- Excerpt -
%%
Friday, August 27, 2004

Medical thrillers!

Detoured from work to read two books loaned to me by my friend and colleague Michael M., Tess Gerritsen's Body Double and The Sinner. Both quite good. I do find myself wanting more interesting prose than you see here. But the identical twin plot in Body Double is sort of fascinating. I also found myself comparing these books to two books by Karin Slaughter that I also recently read (lent me by the same friend): A Faint Cold Fear and Indelible. I liked them both (much better than Kisscut, which I read at the beginning of the summer & made me feel that Slaughter was really overrated). Slaughter is more interesting to me than Gerritsen: there's a writing thing going on here that just isn't with Gerritsen, who is a very good storyteller but doesn't have a particular talent for character or place. Slaughter's more interesting, despite the inevitable Patricia Cornwell/Kathy Reichs comparisons. (I still like Cornwell much, more more than Reichs; the first-person voice in Cornwell's books is raw and painful & on the whole much more interresting than the other.) In sum: will read more books by Gerritsen and Reichs, who are similarly interesting and competent writers about female pathologists; Cornwell's gone off the deep end, but of course I'll still read hers; but Slaughter, despite my reservations (and partly it's just that I like the character of Lena so much more than Sara!), I will look out for actively and read new books ASAP.
%%
- Check your understanding -
A) List every book title named in the medical thrillers post.
B) Write a continuation of the medical thrillers post, picking up after its last sentence.
The items that come after the medical thrillers post have nothing to do with it.

- Supplied information -
%%
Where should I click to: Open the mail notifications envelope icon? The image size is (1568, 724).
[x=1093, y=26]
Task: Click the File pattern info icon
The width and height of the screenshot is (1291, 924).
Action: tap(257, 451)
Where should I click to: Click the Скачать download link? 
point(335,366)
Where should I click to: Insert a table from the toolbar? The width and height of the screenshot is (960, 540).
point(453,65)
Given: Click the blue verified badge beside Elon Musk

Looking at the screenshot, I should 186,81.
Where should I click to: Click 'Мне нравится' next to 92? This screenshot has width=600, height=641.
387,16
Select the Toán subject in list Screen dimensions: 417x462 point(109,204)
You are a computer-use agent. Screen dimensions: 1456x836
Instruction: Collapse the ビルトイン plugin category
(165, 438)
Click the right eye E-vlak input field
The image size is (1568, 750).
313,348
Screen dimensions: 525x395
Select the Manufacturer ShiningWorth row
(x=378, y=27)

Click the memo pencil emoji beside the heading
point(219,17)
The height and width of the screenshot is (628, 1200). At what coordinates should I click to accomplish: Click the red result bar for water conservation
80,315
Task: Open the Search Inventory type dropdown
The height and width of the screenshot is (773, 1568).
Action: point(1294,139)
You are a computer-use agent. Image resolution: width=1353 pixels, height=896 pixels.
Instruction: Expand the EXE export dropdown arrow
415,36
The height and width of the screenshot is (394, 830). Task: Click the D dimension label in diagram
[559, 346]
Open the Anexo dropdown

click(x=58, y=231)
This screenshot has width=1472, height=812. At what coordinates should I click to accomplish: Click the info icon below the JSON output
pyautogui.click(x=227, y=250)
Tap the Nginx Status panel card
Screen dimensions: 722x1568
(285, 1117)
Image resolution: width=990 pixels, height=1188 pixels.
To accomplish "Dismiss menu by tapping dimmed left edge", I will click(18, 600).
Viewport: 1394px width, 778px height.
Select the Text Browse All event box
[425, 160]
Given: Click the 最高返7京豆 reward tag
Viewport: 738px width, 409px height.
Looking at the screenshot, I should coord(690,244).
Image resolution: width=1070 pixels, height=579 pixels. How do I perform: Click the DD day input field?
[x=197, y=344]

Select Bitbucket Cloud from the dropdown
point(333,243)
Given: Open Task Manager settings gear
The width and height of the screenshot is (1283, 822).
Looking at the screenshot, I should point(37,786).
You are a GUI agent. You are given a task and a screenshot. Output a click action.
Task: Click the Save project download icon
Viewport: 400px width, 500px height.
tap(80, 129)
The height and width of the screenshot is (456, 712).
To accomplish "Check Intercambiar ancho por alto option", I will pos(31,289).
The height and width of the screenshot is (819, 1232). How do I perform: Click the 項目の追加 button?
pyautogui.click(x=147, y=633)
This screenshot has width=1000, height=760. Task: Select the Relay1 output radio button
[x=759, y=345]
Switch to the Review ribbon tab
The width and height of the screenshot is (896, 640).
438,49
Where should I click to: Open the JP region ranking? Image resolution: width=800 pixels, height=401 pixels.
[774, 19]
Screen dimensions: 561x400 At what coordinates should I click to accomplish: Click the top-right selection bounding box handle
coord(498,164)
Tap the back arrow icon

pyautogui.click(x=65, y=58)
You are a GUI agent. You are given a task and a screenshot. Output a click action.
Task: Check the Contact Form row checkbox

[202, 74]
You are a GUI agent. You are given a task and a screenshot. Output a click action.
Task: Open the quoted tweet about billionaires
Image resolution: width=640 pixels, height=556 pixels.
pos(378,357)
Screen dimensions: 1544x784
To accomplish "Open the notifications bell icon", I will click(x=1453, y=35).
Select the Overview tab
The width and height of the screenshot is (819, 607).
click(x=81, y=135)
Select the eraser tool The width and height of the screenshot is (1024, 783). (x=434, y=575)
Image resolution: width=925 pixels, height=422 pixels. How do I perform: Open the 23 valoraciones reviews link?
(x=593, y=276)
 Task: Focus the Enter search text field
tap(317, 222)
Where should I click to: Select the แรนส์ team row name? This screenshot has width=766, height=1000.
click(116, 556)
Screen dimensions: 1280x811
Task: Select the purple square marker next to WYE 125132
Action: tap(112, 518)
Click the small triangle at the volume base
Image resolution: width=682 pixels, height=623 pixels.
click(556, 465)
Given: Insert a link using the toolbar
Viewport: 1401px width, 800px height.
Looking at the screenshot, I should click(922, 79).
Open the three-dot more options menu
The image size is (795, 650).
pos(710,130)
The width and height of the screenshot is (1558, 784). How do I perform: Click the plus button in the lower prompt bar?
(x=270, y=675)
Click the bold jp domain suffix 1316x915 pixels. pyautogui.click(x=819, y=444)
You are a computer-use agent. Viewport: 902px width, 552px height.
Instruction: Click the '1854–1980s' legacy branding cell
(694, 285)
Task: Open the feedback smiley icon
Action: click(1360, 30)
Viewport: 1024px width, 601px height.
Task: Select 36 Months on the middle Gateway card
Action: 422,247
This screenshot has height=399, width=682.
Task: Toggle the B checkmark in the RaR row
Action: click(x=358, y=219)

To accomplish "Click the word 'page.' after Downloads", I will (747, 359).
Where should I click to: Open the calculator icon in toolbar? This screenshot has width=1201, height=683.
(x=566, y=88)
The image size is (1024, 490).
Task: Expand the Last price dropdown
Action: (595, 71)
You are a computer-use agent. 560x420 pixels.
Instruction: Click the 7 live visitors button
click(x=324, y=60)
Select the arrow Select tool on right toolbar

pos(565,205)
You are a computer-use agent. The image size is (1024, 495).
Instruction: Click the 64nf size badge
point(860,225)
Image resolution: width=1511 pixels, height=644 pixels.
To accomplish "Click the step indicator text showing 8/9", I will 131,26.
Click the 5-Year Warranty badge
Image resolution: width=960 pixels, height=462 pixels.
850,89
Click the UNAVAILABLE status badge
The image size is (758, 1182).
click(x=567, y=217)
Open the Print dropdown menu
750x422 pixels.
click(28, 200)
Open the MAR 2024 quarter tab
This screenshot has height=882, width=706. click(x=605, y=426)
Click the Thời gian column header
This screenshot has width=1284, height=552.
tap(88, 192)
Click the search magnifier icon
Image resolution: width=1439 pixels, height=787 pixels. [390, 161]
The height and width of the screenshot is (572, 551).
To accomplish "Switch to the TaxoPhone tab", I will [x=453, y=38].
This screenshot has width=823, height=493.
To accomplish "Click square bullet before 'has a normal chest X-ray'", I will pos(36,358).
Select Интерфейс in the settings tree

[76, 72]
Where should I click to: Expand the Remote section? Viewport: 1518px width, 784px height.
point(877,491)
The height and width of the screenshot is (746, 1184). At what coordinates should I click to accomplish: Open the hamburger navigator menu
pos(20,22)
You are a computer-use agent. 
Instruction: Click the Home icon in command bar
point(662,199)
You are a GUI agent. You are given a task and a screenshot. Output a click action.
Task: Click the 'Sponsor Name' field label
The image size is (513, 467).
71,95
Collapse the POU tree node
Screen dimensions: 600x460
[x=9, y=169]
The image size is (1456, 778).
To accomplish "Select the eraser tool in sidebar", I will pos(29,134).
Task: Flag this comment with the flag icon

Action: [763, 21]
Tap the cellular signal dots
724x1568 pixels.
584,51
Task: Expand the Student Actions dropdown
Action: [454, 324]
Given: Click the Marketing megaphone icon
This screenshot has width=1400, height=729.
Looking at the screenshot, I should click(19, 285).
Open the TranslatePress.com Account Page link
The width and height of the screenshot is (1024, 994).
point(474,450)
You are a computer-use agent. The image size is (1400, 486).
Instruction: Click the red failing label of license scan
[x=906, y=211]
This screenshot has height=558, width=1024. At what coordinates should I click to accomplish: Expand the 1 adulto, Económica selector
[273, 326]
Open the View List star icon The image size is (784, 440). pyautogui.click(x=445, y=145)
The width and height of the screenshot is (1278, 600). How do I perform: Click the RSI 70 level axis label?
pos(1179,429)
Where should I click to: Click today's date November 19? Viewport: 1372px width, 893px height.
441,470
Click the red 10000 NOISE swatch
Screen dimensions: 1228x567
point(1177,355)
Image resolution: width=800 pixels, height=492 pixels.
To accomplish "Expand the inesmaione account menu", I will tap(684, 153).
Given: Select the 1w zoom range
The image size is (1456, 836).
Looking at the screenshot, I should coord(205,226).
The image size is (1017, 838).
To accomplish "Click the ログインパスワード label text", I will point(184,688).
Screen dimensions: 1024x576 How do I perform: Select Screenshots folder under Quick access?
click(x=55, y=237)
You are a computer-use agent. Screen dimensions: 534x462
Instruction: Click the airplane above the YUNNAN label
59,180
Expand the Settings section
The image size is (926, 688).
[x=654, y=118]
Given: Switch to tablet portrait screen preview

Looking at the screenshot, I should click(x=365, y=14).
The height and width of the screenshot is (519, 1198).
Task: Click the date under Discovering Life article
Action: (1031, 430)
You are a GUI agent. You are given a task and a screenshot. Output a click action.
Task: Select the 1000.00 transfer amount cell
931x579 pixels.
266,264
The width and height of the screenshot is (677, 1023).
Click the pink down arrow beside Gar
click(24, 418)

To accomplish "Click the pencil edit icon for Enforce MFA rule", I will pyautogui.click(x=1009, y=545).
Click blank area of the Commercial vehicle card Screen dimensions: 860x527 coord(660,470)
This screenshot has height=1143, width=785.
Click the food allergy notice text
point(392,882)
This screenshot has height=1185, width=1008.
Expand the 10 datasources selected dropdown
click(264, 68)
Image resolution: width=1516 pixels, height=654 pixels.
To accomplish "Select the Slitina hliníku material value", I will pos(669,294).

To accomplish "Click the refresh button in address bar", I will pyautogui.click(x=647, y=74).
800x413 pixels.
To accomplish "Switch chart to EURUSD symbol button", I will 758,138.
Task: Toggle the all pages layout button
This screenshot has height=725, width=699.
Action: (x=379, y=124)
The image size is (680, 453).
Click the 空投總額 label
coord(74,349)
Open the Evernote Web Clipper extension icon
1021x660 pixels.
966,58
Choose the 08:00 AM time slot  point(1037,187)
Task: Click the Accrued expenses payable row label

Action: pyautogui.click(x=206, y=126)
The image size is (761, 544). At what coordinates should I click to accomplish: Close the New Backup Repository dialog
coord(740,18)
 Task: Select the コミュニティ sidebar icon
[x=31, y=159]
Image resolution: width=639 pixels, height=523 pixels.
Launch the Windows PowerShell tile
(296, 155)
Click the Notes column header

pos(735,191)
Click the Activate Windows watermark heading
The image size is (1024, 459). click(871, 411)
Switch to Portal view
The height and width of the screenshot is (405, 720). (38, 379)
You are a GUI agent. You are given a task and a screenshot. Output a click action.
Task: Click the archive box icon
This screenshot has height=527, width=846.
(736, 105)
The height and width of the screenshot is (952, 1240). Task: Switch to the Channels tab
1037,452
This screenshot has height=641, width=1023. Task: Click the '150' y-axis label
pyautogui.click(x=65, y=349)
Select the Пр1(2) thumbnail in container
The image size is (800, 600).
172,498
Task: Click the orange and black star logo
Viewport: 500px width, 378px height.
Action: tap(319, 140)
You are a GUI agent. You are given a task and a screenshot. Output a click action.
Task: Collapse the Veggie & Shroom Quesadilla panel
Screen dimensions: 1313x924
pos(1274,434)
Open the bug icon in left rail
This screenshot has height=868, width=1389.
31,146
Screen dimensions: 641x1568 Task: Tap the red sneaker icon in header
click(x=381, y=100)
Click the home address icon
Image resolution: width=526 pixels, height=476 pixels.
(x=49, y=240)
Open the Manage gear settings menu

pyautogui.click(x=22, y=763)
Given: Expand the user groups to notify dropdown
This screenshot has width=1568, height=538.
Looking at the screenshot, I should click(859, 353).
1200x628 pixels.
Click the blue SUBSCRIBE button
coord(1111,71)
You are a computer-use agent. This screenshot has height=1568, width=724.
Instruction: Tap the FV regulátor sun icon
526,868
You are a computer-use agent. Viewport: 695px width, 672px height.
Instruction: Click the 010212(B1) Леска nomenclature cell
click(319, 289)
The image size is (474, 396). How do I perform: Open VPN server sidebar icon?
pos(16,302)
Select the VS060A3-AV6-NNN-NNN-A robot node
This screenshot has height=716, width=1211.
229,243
%%
- Task-by-task outputs -
A) Body Double, The Sinner, A Faint Cold Fear, Indelible, Kisscut

B)
  1. I think Karin's really progressed as a writer with each book--I've always liked her writing but found that she never quite lived up, plot-wise, to her potential somehow--but INDELIBLE was very, very good. I've long said that I'd like to see her try a standalone, because the short stories that I've read were excellent and more character driven and I think it would be wise for her to concentrate more on that than plot, which is why I think INDELIBLE's the best of her books--it really does focus on the main characters (Sara and Jeffrey this time around) more than the trappings of the story.

    I haven't read Gerritsen's books but from what I hear, she's more of a pure thriller writer than someone who can really go somewhere as a writer. Wouldn't surprise me if Slaughter, in about 10-15 years, is in a complete different place, and not so genre-bound, than she started out. I think it's already starting to happen.

  2. I completely agree with you, Sarah, and I will look out with great interest for Slaughter's books to come. Something about her writing really reminds me of the British novelist Stephen Booth's books--high-quality language and good sense of place, interesting characters, etc.